(Collected data entries)
[Start of section]
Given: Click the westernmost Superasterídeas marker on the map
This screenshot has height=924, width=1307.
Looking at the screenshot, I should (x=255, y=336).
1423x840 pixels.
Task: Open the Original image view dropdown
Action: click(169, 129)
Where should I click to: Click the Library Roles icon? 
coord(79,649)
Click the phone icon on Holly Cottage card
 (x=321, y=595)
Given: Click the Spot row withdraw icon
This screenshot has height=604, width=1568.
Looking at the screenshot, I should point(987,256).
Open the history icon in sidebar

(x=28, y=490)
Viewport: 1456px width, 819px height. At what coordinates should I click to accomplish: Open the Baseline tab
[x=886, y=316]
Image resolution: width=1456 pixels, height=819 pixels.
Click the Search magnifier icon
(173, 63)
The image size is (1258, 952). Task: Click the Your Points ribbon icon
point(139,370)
[End of section]
Which lines in the records above contain the string "Given"? Copy each one.

→ **WRITTEN ANSWER**
Given: Click the westernmost Superasterídeas marker on the map
Given: Click the Spot row withdraw icon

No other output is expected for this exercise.